De keten schoenwinkels van de familie Torfs slaagde er in zijn omzet vorig jaar met 2 % op te trekken tot 146 miljoen euro. Toch halveerde de winst tot 2,3 miljoen euro. De oorzaak? De succesvolle maar te dure internet webwinkel van de groep. Die webwinkel groeide vorig jaar met 20 %. Maar 27 % van de opgestuurde schoenen worden door klanten teruggestuurd. Dat is een dure zaak. De verzendkosten aanrekenen, kan Torfs niet doen. Dan lopen de klanten naar de concurrentie zoals Zalando. Maar ook die kijkt of het de verzending kan aanrekenen aan de klant. Het lijkt er op alsof de internetverkoop tegen zijn limieten aan loopt.



Torfs verkoopt nu 17 procent van zijn schoenen via zijn webwinkel. Die groei is goed maar komt de winstgevendheid niet ten goede. In tegendeel. De cash generatie van de winkelketen daalde voorbije vijf jaar van 15 naar 8 % van de omzet. Die winst daalt eenvoudig weg omdat het voor Torfs duurder is een paar schoenen online te verkopen dan in een winkel. Hoe meer Torfs online verkoopt, hoe meer de kosten stijgen.

Het internet verdienmodel lijkt zijn limiet te hebben bereikt. Ook Zalando bestudeert nu of het de kosten van verzendingen naar de consument kan verschuiven. In Spanje, Italië, het Verenigd Koninkrijk, Ierland en de vier Scandinavische landen moet die consument al verzendkosten betalen wanneer hij voor minder dan 25 euro aankoopt. In België is het nog niet zo ver.

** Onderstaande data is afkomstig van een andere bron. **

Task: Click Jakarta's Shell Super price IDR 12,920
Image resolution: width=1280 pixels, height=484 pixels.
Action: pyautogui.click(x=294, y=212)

Naast de “clicks” blijft Torfs ook investeren in de “bricks”, de stenen winkels. In Vlaanderen komen er nog enkele verkooppunten bij en binnenkort opent een derde winkel in Wallonië. 80 winkels van de groep worden opgefrist. 22 winkels zijn al afgewerkt. In de komende twee tot drie jaar volgt de rest. Een winkel van 1.000 vierkante meter renoveren kost Torfs 600.000 tot 650.000 euro.